--- START ---

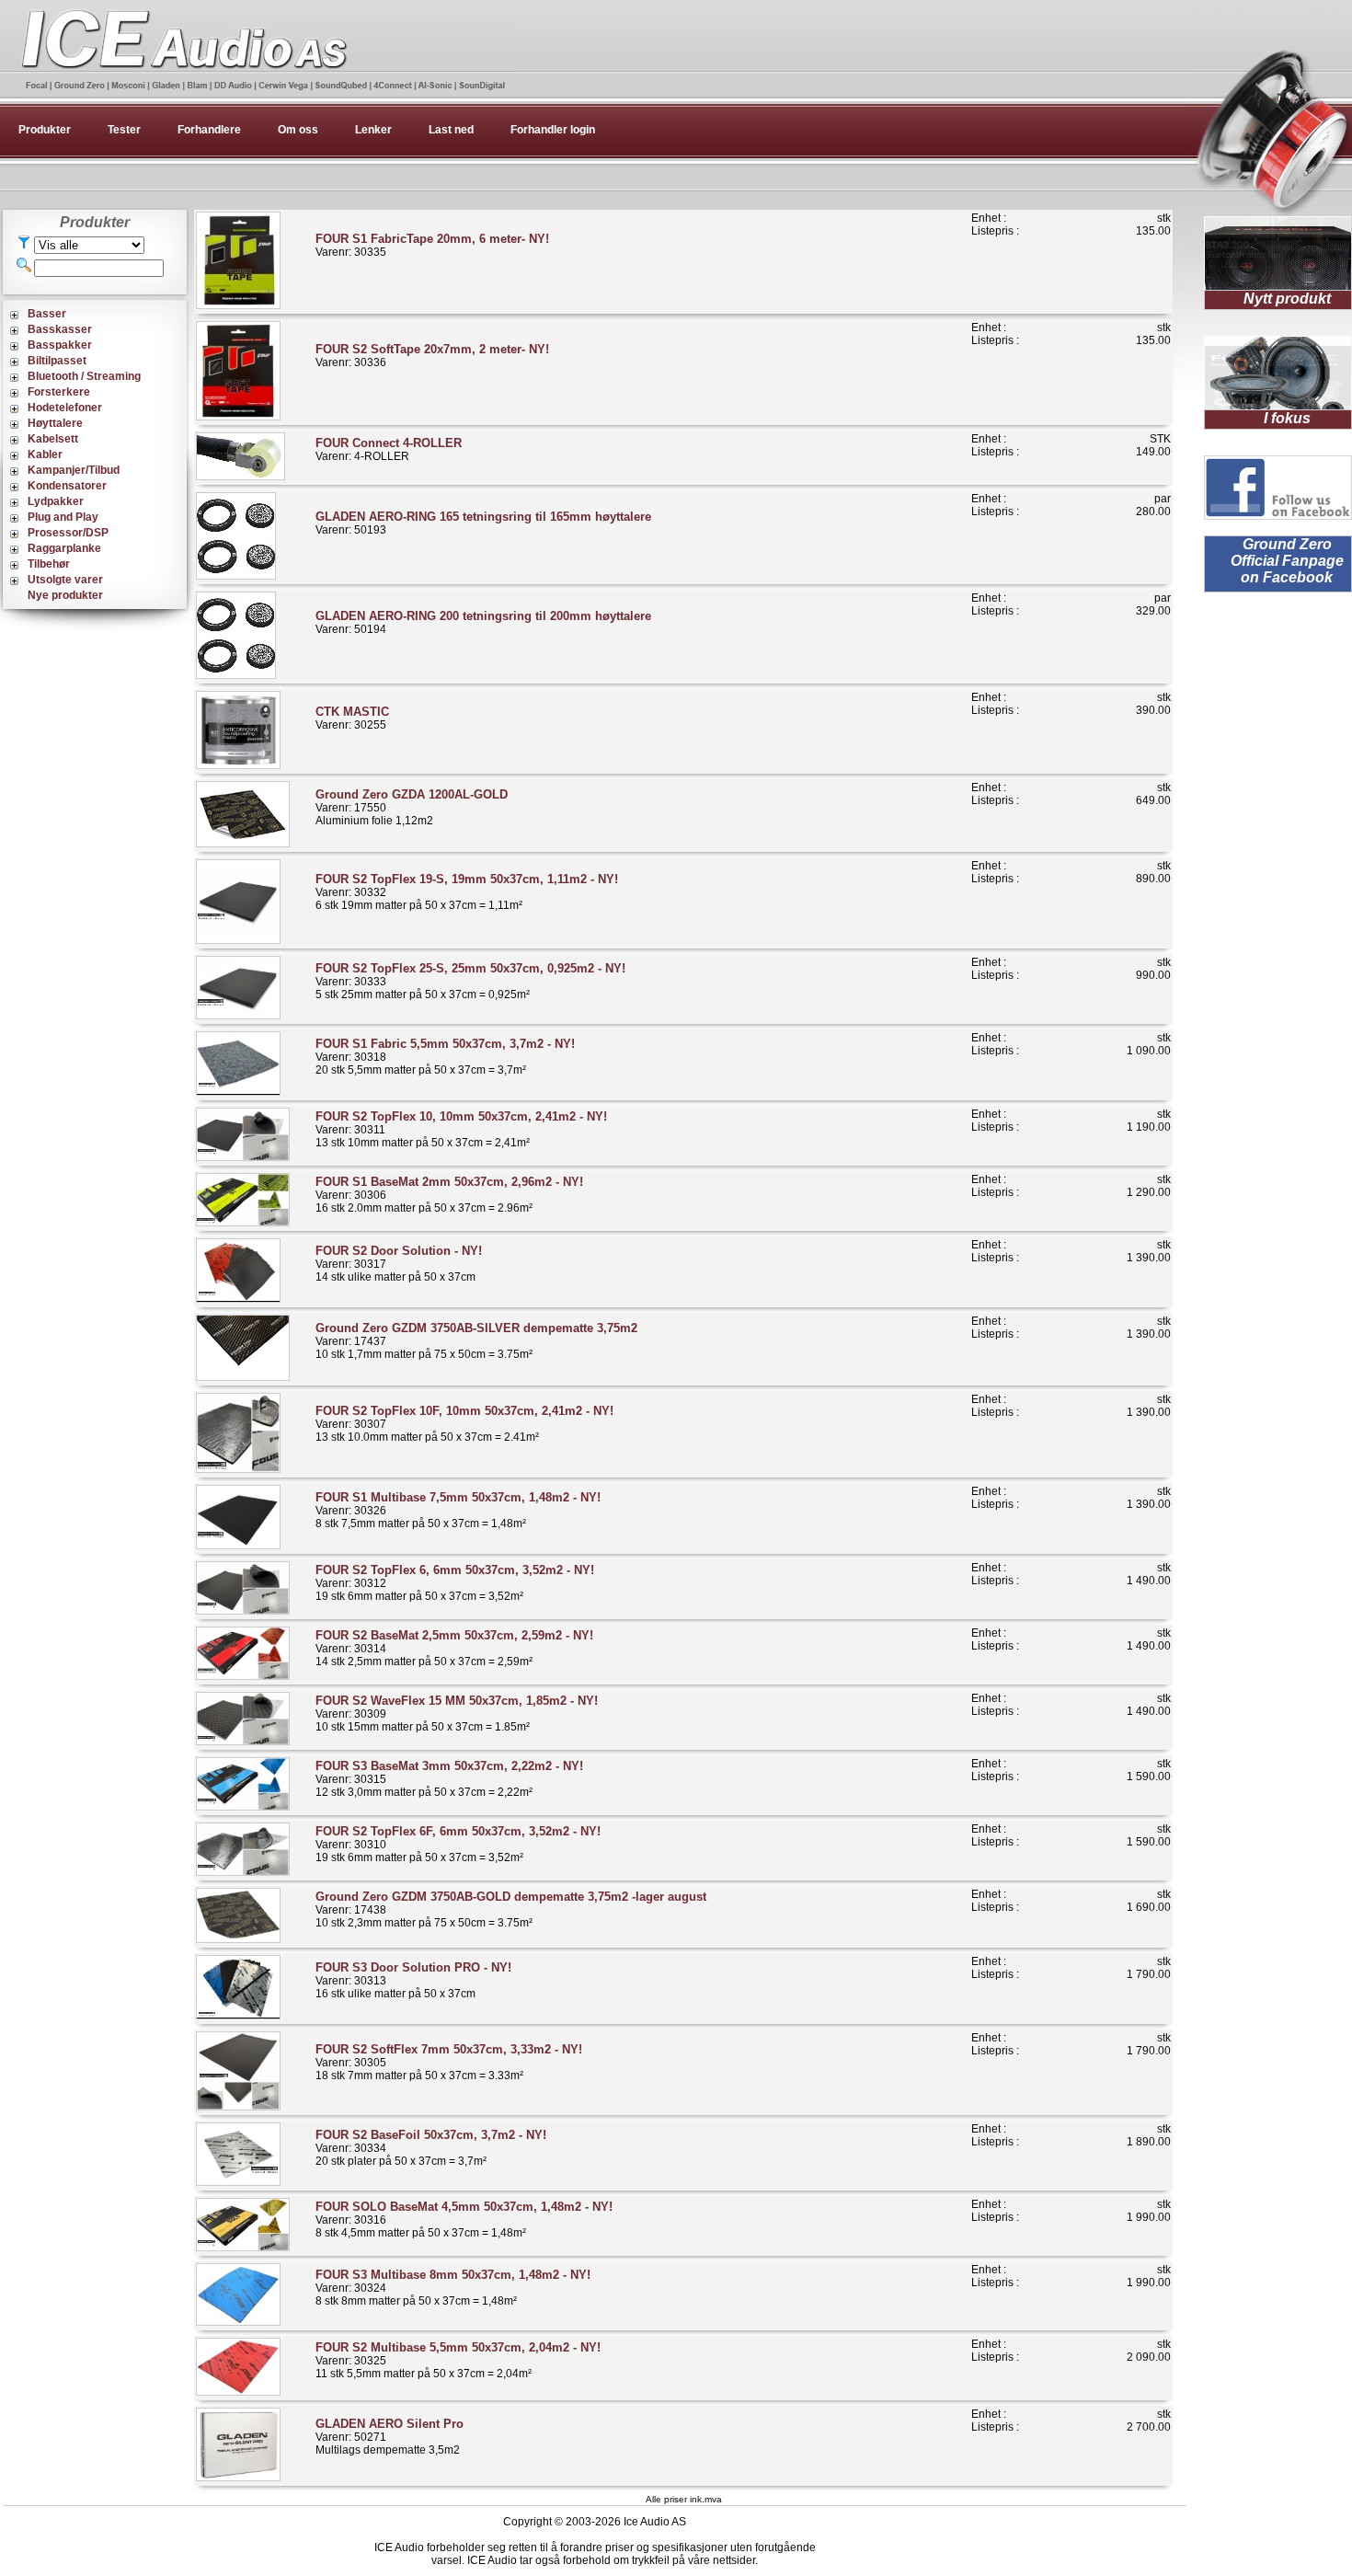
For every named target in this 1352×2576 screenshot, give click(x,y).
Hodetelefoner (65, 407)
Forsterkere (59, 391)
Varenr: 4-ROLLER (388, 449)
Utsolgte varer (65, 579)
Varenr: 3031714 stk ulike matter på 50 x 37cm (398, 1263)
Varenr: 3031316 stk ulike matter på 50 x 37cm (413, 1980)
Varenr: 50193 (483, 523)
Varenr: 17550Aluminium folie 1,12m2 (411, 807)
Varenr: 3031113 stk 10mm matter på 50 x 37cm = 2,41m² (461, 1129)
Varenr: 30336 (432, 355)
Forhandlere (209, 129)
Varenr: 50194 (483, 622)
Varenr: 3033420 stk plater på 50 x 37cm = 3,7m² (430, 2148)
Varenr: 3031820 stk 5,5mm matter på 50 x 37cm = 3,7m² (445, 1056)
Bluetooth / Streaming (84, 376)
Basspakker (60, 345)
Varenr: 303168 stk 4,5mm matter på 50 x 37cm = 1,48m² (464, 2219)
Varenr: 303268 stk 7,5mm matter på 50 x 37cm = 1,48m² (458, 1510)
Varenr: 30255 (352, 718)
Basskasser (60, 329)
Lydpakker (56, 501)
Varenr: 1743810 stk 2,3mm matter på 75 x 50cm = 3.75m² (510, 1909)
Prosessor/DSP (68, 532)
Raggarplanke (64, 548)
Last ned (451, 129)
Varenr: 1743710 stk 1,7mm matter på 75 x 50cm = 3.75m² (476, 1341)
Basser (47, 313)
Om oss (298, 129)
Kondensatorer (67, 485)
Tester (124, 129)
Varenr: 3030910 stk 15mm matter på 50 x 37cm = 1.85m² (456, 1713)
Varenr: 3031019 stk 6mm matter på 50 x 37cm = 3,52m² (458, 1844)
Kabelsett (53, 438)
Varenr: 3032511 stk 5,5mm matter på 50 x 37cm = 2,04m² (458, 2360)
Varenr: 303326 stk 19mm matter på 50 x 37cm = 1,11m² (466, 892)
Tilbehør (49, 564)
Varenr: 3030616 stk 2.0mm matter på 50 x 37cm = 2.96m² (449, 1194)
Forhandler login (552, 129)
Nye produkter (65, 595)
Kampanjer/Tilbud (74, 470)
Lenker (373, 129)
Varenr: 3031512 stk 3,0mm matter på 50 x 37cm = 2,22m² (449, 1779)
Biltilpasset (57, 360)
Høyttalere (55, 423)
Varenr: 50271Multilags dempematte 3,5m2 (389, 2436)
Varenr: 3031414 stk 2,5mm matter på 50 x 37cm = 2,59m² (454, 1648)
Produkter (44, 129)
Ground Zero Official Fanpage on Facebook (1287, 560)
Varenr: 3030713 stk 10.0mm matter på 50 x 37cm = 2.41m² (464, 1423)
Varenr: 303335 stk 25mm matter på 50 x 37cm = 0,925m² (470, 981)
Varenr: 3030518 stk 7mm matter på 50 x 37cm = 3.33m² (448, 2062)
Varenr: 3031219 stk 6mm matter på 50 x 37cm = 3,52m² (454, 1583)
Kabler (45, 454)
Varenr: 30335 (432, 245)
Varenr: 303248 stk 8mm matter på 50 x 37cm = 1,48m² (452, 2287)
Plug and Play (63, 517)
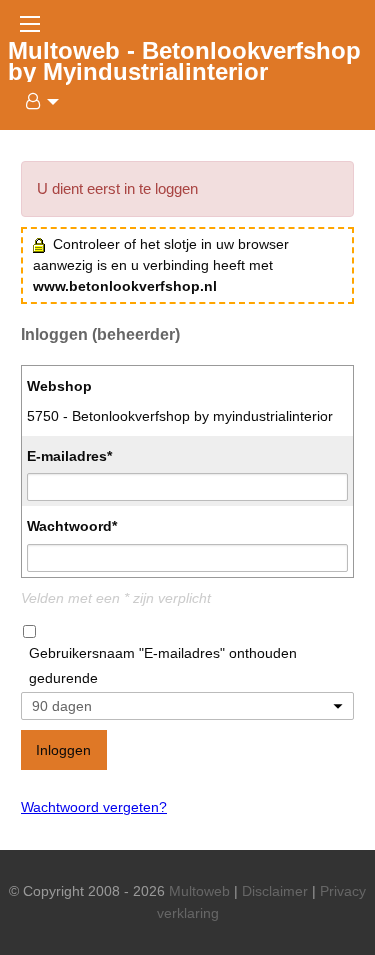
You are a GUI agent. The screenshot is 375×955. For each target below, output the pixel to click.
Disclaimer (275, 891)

--- END ---

● To do
Everything from the line with "Varenr: 3031820 stk" through the line with "Tester (124, 129)" in the listing above must be retyped exactly, with nothing added.

● Expected answer
Varenr: 3031820 stk 5,5mm matter på 50 x 37cm = 3,7m² (445, 1056)
Bluetooth / Streaming (84, 376)
Basspakker (60, 345)
Varenr: 303168 stk 4,5mm matter på 50 x 37cm = 1,48m² (464, 2219)
Varenr: 303268 stk 7,5mm matter på 50 x 37cm = 1,48m² (458, 1510)
Varenr: 30255 (352, 718)
Basskasser (60, 329)
Lydpakker (56, 501)
Varenr: 1743810 stk 2,3mm matter på 75 x 50cm = 3.75m² (510, 1909)
Prosessor/DSP (68, 532)
Raggarplanke (64, 548)
Last ned (451, 129)
Varenr: 1743710 stk 1,7mm matter på 75 x 50cm = 3.75m² (476, 1341)
Basser (47, 313)
Om oss (298, 129)
Kondensatorer (67, 485)
Tester (124, 129)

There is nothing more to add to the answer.